## SET TASK
Copy out the items below word for word, from the very first line through the line containing "will click(70, 17).".

(Saved data entries)
** begin **
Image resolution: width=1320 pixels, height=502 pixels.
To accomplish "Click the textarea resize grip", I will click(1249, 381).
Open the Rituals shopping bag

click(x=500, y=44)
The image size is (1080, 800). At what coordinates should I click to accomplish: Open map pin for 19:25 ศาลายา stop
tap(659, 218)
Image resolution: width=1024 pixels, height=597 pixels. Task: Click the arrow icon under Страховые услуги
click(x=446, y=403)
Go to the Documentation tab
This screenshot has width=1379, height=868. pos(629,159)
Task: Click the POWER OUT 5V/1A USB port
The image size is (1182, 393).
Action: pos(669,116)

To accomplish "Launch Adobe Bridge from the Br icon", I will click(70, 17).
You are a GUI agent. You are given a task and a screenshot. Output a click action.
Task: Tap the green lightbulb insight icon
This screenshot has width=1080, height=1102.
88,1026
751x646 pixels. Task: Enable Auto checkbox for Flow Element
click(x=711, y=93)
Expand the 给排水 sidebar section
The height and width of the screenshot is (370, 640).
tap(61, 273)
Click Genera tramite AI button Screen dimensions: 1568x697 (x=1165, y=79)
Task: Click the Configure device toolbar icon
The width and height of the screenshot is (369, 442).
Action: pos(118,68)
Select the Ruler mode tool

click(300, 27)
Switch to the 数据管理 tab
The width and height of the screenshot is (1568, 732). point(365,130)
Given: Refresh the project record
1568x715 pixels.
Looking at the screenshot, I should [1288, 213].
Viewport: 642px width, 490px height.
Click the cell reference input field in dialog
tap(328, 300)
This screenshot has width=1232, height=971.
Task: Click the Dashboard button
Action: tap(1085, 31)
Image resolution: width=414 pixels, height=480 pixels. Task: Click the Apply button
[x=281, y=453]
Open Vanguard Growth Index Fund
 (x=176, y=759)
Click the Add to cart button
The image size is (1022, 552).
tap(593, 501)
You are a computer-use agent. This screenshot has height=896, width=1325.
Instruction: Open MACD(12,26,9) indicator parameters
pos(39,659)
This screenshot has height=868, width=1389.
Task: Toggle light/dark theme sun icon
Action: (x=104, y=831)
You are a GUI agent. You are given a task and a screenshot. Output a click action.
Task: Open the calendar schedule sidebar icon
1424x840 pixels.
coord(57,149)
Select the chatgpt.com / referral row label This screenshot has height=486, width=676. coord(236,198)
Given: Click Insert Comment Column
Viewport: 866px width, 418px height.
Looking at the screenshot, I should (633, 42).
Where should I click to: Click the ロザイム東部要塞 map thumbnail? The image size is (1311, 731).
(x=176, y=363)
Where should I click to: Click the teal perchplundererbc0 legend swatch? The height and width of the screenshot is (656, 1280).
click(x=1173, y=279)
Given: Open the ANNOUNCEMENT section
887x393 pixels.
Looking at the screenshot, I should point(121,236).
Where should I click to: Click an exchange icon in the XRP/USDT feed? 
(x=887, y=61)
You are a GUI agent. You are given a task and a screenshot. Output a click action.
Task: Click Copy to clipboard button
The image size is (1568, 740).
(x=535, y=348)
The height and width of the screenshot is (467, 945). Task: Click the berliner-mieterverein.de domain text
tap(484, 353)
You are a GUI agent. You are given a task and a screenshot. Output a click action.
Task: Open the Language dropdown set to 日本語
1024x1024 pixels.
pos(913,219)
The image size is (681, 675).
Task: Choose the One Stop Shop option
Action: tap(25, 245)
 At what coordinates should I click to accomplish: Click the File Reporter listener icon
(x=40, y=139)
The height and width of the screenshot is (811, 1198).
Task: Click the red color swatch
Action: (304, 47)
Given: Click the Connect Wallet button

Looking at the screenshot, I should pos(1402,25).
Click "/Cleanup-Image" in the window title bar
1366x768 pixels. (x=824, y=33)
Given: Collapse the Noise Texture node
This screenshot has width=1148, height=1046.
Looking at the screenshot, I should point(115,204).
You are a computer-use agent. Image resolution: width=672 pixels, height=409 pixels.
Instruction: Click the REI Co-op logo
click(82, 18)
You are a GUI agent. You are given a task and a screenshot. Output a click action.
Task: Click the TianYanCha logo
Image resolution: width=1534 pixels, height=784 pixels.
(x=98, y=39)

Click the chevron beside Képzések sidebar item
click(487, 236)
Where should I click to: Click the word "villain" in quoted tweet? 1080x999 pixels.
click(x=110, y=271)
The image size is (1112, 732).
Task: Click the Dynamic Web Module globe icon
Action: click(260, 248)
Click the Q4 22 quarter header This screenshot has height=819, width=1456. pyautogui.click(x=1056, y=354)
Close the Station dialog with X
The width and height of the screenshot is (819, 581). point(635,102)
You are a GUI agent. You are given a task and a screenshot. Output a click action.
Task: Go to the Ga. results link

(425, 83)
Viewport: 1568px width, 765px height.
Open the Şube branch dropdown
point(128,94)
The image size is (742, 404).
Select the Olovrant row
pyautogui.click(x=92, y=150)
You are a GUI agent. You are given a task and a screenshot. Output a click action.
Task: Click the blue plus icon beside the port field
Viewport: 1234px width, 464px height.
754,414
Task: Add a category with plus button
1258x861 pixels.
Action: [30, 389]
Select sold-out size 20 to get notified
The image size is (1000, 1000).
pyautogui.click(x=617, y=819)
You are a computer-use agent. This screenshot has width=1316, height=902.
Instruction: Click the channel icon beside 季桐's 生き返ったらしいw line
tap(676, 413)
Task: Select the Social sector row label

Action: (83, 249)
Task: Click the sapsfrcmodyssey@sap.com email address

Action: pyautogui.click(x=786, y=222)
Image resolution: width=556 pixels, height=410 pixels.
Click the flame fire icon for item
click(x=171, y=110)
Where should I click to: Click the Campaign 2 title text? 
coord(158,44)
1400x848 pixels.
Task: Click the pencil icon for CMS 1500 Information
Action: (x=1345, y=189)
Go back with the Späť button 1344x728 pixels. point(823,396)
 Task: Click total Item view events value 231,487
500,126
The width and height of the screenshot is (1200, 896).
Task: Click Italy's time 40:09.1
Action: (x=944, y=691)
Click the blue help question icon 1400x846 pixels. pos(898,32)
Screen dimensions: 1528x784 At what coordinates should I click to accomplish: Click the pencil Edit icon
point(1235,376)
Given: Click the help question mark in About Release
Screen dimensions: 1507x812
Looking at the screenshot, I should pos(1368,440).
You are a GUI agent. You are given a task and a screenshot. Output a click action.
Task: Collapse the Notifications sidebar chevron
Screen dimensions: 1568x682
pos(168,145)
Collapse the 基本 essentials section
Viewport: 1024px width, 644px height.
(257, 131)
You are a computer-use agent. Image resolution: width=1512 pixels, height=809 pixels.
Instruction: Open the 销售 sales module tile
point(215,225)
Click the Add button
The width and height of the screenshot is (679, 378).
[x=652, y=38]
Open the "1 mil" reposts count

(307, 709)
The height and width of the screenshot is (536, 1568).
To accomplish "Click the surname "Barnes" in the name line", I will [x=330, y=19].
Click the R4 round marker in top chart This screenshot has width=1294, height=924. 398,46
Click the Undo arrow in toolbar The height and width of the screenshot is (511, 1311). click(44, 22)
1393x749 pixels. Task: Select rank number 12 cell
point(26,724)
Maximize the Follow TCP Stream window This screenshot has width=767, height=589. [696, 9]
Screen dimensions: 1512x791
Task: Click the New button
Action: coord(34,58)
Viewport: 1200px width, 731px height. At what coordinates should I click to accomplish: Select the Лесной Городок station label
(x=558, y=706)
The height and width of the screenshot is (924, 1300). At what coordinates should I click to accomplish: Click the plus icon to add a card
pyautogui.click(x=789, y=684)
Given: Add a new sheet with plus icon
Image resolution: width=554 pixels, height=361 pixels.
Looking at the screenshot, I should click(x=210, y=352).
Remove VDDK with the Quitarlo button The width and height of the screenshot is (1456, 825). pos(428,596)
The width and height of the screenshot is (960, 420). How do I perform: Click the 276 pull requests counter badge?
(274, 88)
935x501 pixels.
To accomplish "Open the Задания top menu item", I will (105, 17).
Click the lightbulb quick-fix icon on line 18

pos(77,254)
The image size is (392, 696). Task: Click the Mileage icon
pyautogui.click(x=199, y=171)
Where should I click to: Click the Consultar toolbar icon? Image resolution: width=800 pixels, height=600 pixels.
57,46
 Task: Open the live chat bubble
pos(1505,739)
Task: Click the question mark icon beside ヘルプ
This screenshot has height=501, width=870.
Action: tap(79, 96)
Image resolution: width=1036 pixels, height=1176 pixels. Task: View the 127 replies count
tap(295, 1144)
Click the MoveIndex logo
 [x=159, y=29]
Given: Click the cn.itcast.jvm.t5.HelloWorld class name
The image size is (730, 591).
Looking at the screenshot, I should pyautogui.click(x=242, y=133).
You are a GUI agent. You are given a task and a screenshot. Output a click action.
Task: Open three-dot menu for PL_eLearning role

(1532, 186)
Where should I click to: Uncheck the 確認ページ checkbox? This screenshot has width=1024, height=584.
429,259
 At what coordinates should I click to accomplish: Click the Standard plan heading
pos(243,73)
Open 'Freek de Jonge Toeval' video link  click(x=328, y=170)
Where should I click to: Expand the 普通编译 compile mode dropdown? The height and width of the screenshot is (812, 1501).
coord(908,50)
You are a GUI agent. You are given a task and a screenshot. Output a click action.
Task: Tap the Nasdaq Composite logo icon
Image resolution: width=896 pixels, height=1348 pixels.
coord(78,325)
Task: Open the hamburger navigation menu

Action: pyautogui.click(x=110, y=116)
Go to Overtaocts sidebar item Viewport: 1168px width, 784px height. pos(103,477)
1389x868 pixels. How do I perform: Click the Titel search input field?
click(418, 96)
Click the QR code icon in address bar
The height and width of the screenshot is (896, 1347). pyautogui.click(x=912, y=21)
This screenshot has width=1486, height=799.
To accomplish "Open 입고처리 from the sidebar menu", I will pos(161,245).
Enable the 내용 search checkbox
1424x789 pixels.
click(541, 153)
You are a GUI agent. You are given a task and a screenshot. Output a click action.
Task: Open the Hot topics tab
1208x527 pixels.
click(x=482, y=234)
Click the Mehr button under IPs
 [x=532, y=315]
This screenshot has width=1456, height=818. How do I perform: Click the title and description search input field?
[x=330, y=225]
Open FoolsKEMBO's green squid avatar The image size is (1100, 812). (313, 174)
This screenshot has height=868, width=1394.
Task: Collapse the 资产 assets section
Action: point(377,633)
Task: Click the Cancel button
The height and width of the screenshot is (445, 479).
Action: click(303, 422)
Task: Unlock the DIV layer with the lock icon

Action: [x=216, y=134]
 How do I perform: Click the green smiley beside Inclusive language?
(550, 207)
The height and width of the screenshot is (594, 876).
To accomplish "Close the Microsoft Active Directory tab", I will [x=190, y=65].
** end **
## EXPECTED OUTPUT
Image resolution: width=1320 pixels, height=502 pixels.
To accomplish "Click the textarea resize grip", I will click(1249, 381).
Open the Rituals shopping bag

click(x=500, y=44)
The image size is (1080, 800). At what coordinates should I click to accomplish: Open map pin for 19:25 ศาลายา stop
tap(659, 218)
Image resolution: width=1024 pixels, height=597 pixels. Task: Click the arrow icon under Страховые услуги
click(x=446, y=403)
Go to the Documentation tab
This screenshot has width=1379, height=868. pos(629,159)
Task: Click the POWER OUT 5V/1A USB port
The image size is (1182, 393).
Action: pos(669,116)

To accomplish "Launch Adobe Bridge from the Br icon", I will click(70, 17).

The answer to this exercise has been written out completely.